(Beginning of Provided data)

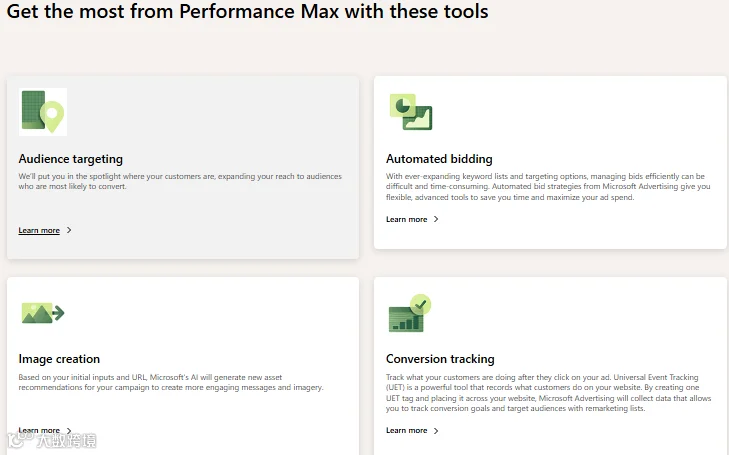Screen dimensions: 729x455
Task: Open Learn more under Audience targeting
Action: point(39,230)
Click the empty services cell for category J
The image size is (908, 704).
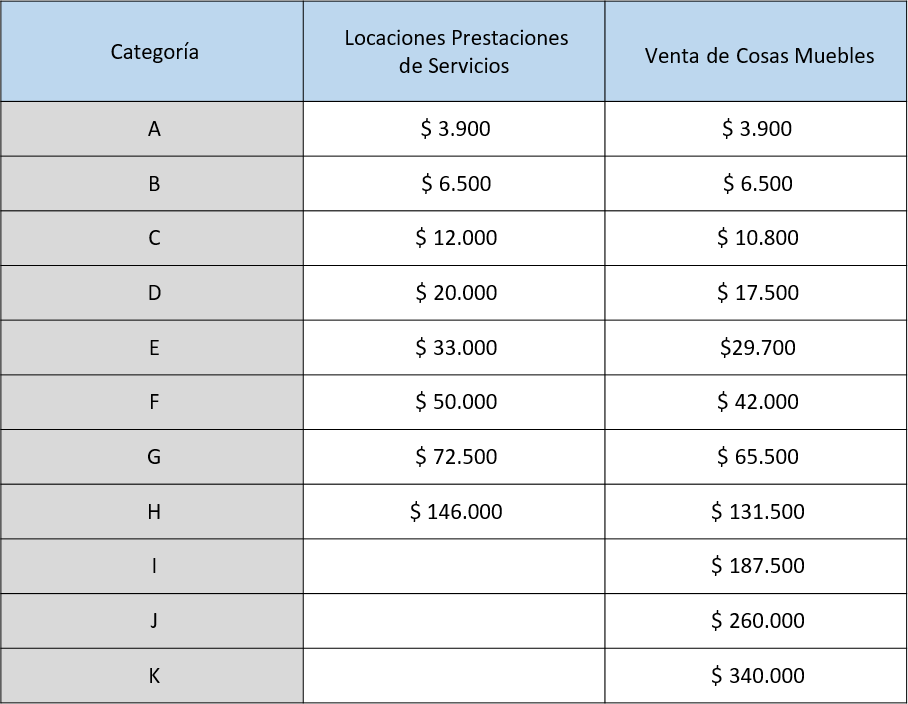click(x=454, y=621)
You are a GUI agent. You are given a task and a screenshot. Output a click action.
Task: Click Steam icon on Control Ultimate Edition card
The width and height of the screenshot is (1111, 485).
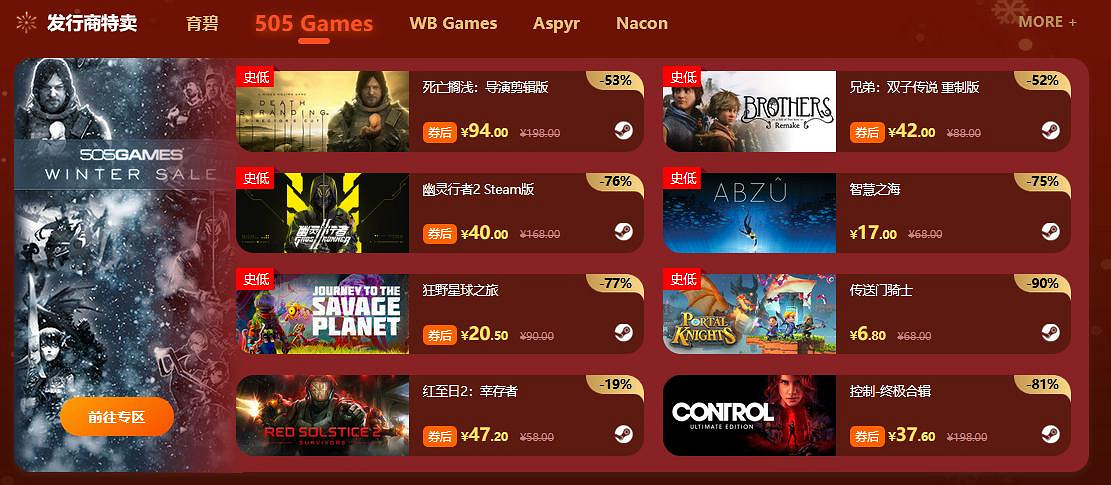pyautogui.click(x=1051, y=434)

(End of Provided data)
(Beginning of Provided data)

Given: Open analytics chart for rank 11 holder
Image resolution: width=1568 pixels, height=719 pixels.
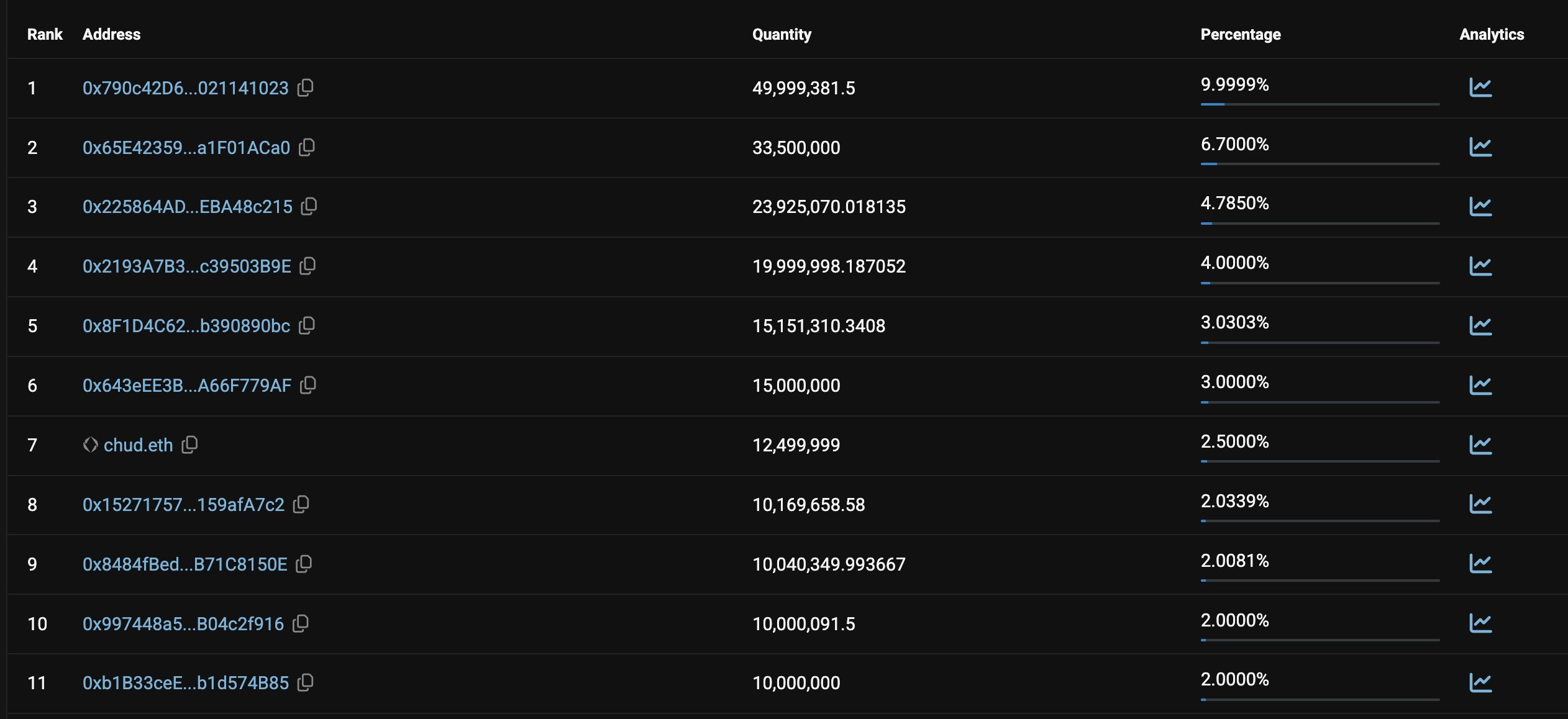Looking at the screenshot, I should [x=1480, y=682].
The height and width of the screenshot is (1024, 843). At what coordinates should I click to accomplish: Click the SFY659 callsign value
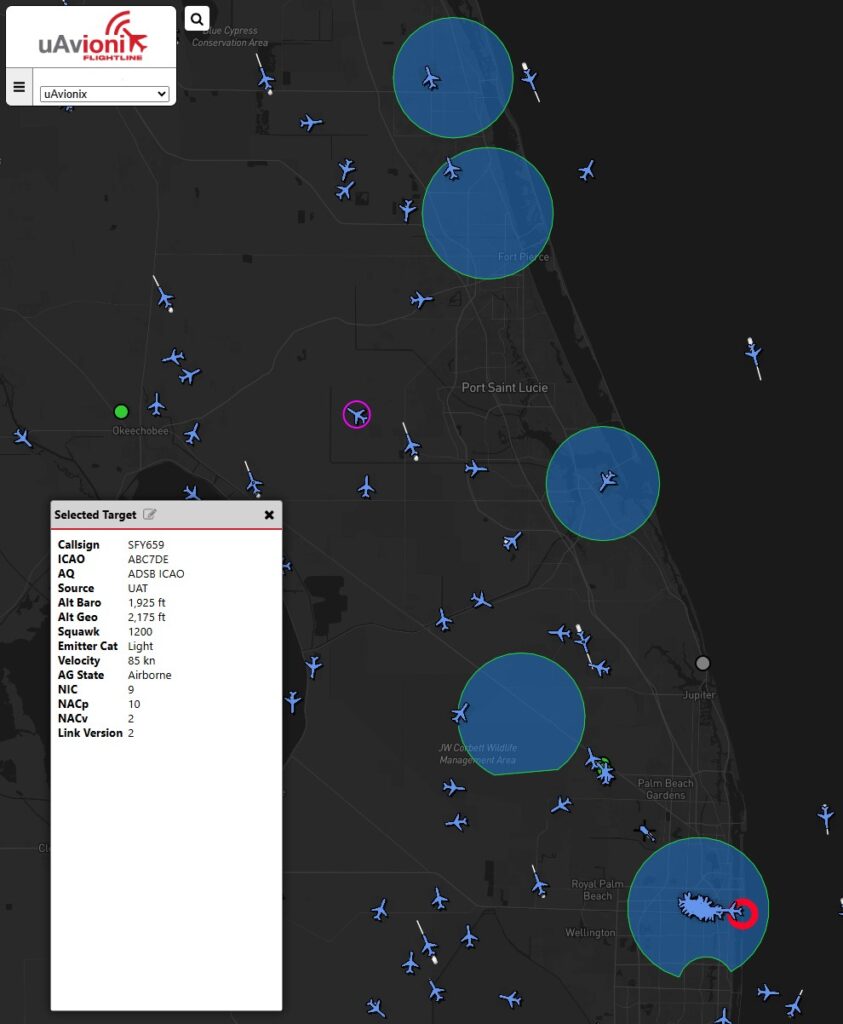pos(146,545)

(End of Provided data)

→ **Exercise instructions**: Word for word, write out the lines above running from the one with "Click the empty services cell for category J" up to and including the one with "Task: Click Steam". Drop any picture.

→ **Worked solution**:
Click the empty services cell for category J
The image size is (908, 704).
click(x=454, y=621)
You are a GUI agent. You are given a task and a screenshot. Output a click action.
Task: Click Steam icon on Control Ultimate Edition card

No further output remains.